Being Alive, not just having life, is similar, except in one major way.  True Life is an immense power, as it is able to completely change a person from being a stupid, selfish human to a Child of God.  It requires practice, patience, and sometimes skill to accomplish the most with it.  Without proper care it will die.  And you cannot get a simple "transplant" of life.  Read that last sentence again.  A "simple transplant."  Unlike the example of the Force, True Life is not genetic.

What powers a sports car?  Gasoline.  What powers a Christian?  The Holy Spirit.  We can, and are, filled with the Spirit.  We sometimes have to "top off the tank," which is what worship is.  And gasoline is compatible with both sports cars and pick-up trucks.  Just like the Spirit is compatible with all humans.  But this Spirit is not from within ourselves.  It is a free gift that we can allow to take over.

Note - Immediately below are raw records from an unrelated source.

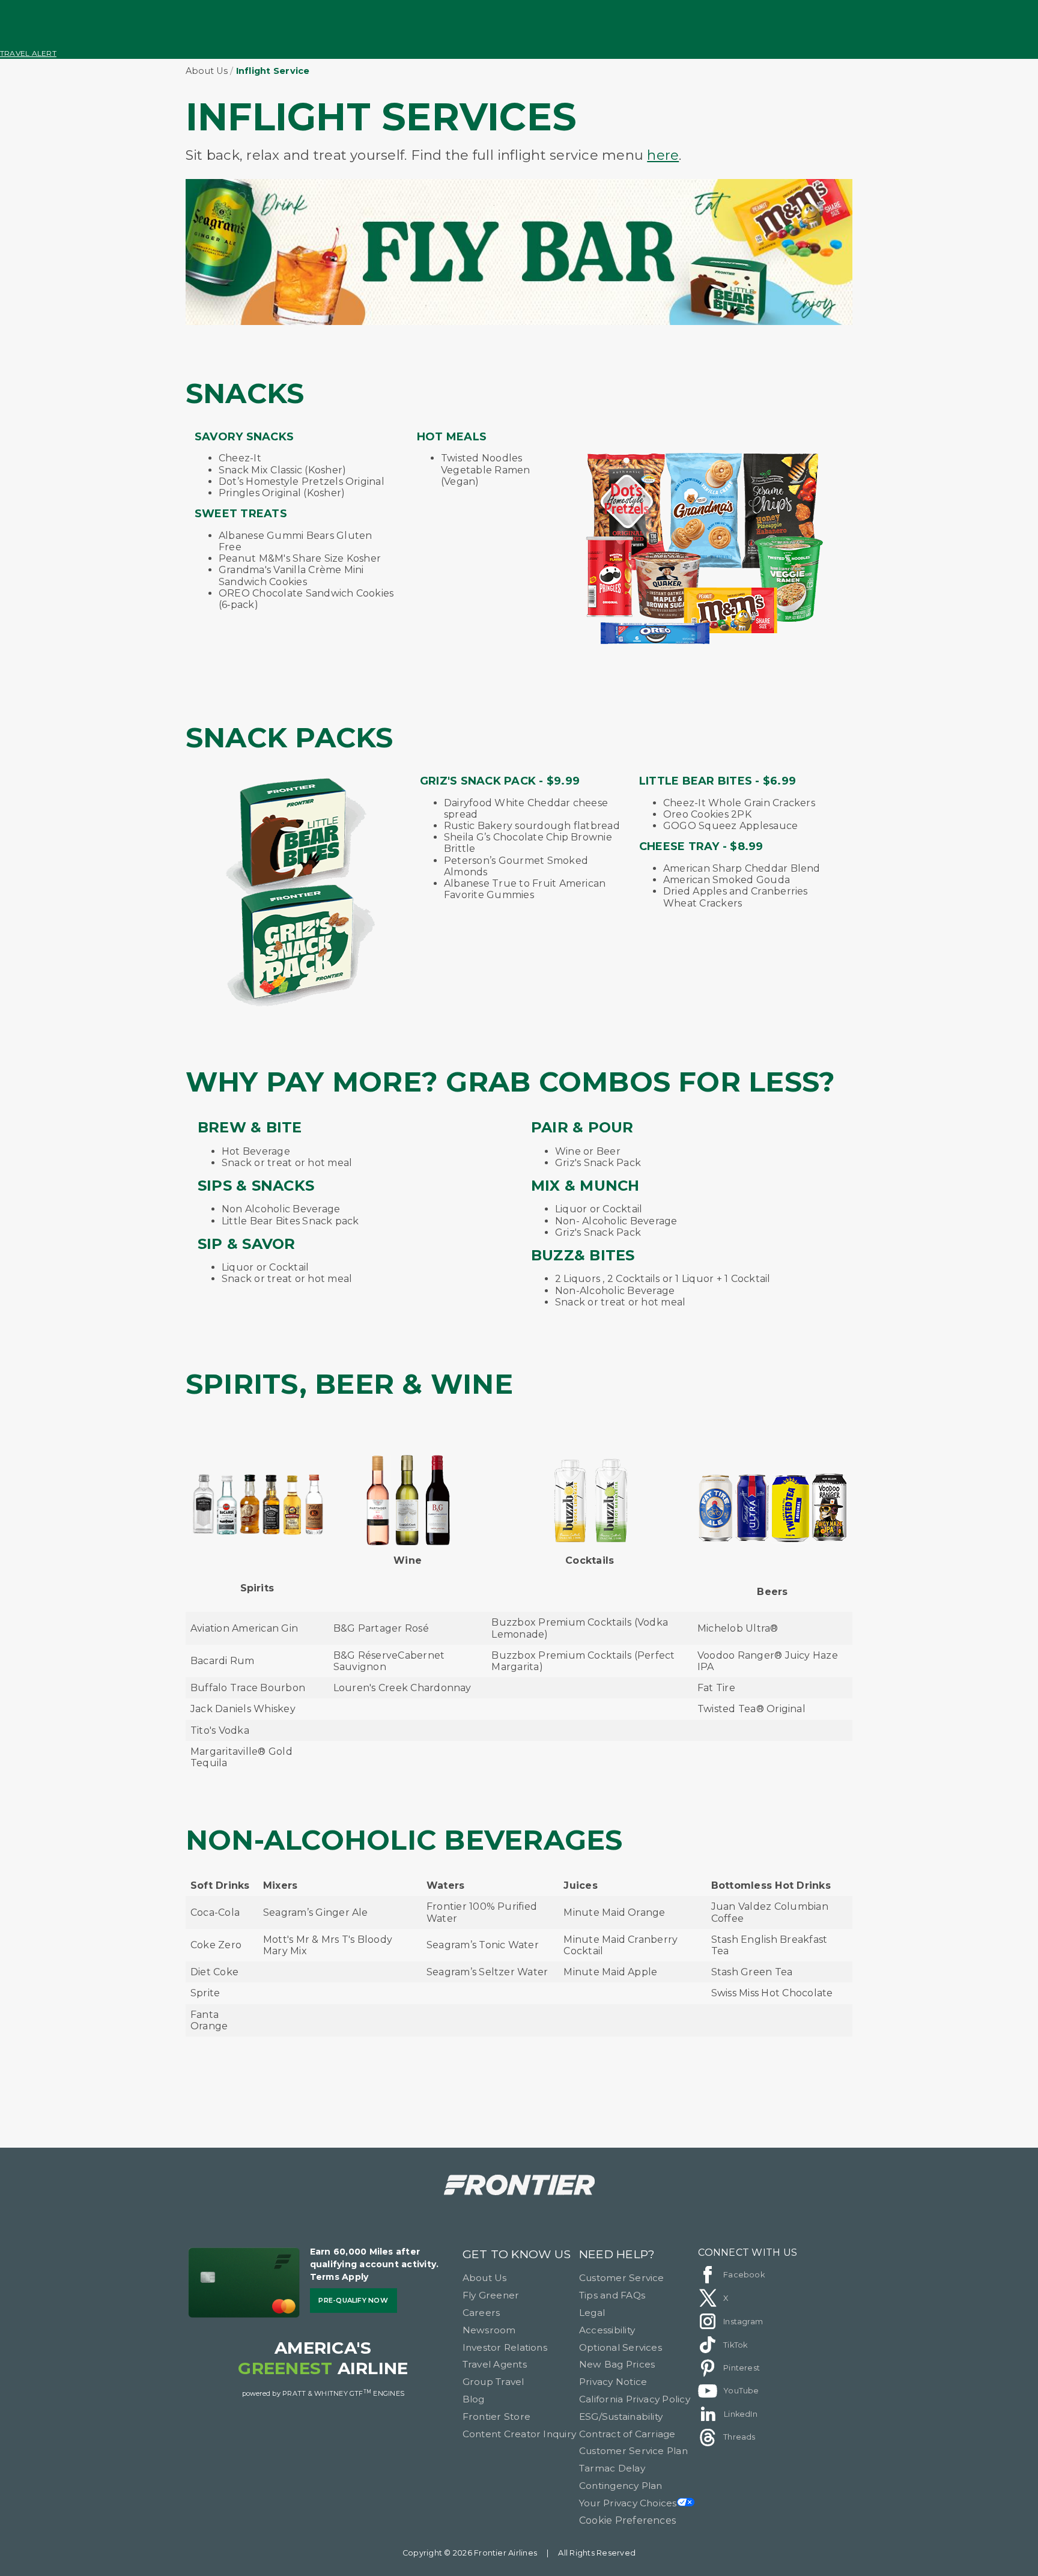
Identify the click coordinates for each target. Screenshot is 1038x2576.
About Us (207, 70)
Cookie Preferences (627, 2520)
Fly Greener (491, 2295)
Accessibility (607, 2330)
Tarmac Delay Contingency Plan (621, 2476)
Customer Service (621, 2277)
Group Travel (493, 2381)
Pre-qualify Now (353, 2300)
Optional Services (620, 2347)
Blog (474, 2399)
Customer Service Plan (633, 2450)
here (663, 155)
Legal (592, 2312)
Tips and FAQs (612, 2295)
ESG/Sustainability (621, 2416)
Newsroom (489, 2330)
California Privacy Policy (634, 2399)
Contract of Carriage (627, 2434)
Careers (481, 2312)
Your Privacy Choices (628, 2503)
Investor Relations (505, 2347)
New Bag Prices (617, 2364)
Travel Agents (495, 2364)
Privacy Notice (613, 2381)
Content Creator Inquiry (520, 2434)
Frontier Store (496, 2416)
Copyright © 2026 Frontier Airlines (469, 2552)
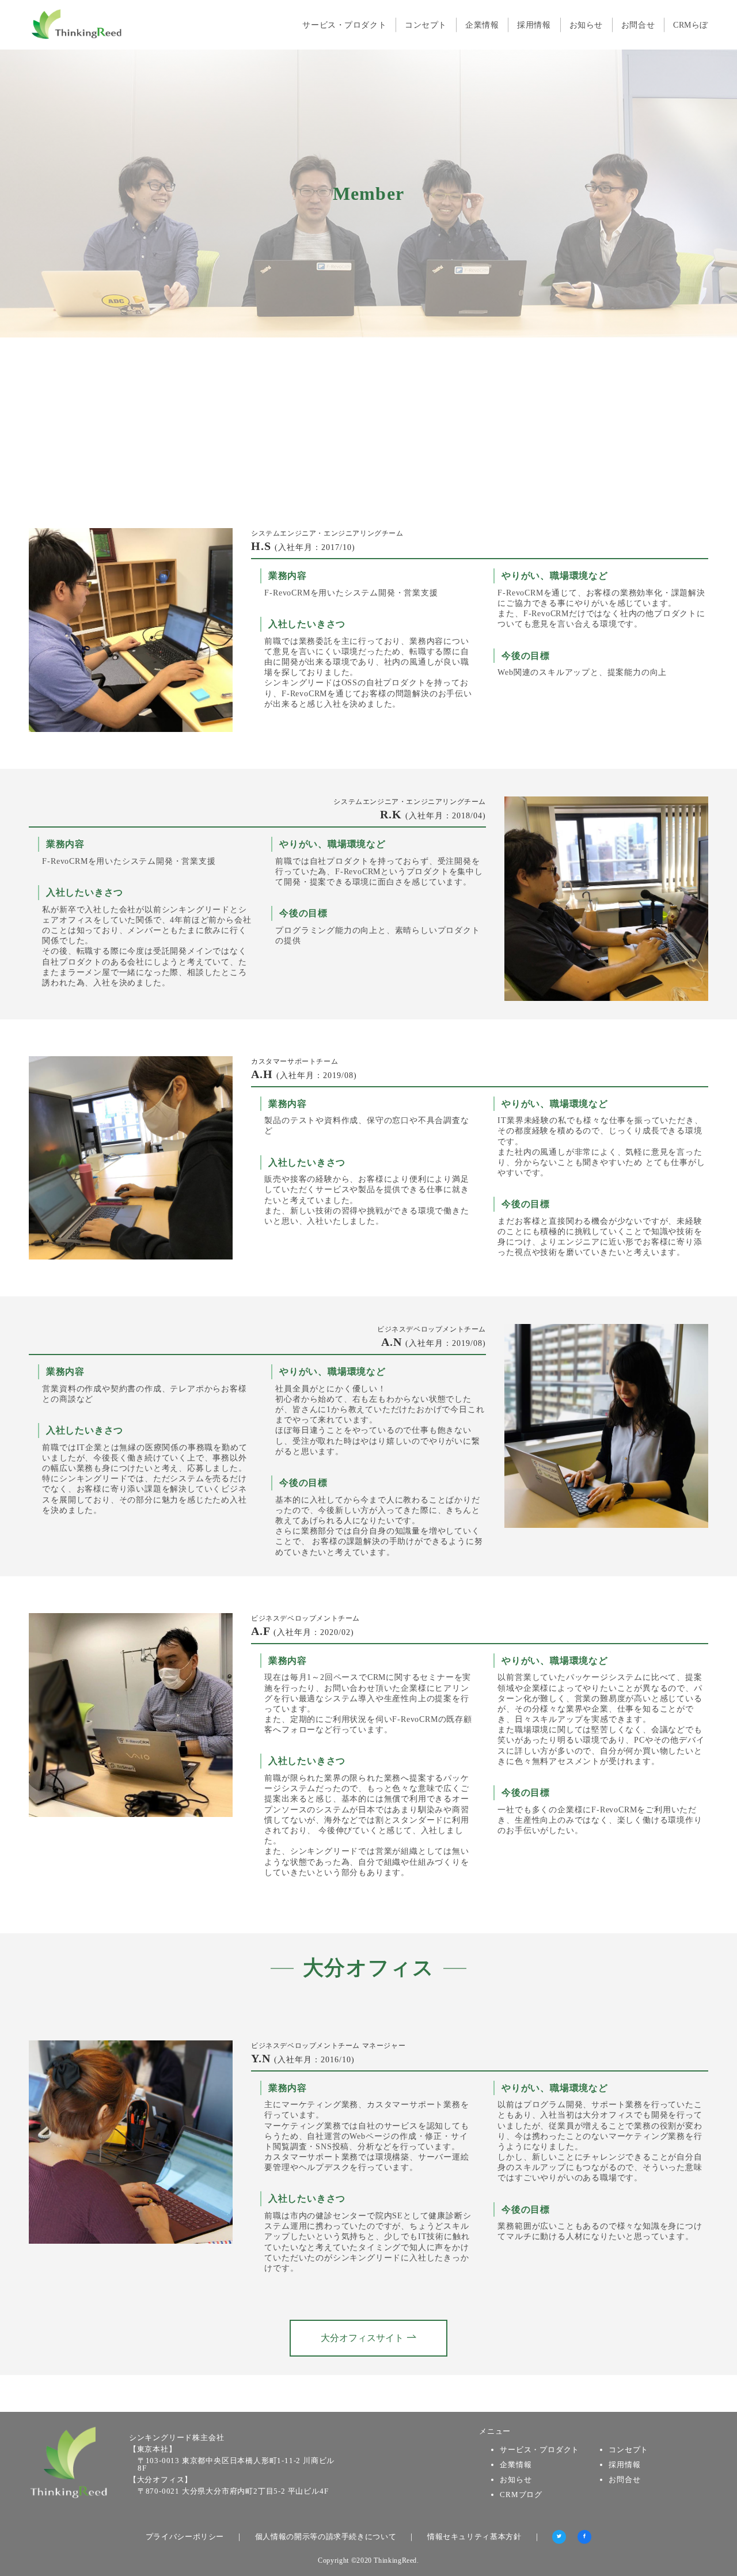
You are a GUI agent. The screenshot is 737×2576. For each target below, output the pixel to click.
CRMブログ (521, 2494)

It is very similar to an organ transplant.  Doctors have to work very hard to make sure the body does not reject the new organ after surgery.  In baptism, God performs spiritual open-heart surgery.  He cuts out our old, selfish, corrupt, broken heart, and inserts a new heart.  One that loves Him and His creation, if we let it.  But, unlike any organ transplant patient, we can choose to reject this new spiritual organ.  We can choose to remain dead, instead of letting the Creator remake us as some kind of God-serving zombie.  A zombie that does its master's bidding not out of coercion, but out of love.  We are under the false impression that we have this nebulous thing called "free will," and that we can actually choose to let the Holy Spirit come to us.  The truth is simpler: until we relinquish all free will, we have no free will.  Without God's Spirit living in us, giving us True Life, empowering us to follow God's Will, without all that we are dead.

Nothing.

Powerless.

To live we must die and be willing to let God resurrect us as some kind of zombie.


(Why is it that whenever I write something theological that I end up rambling?)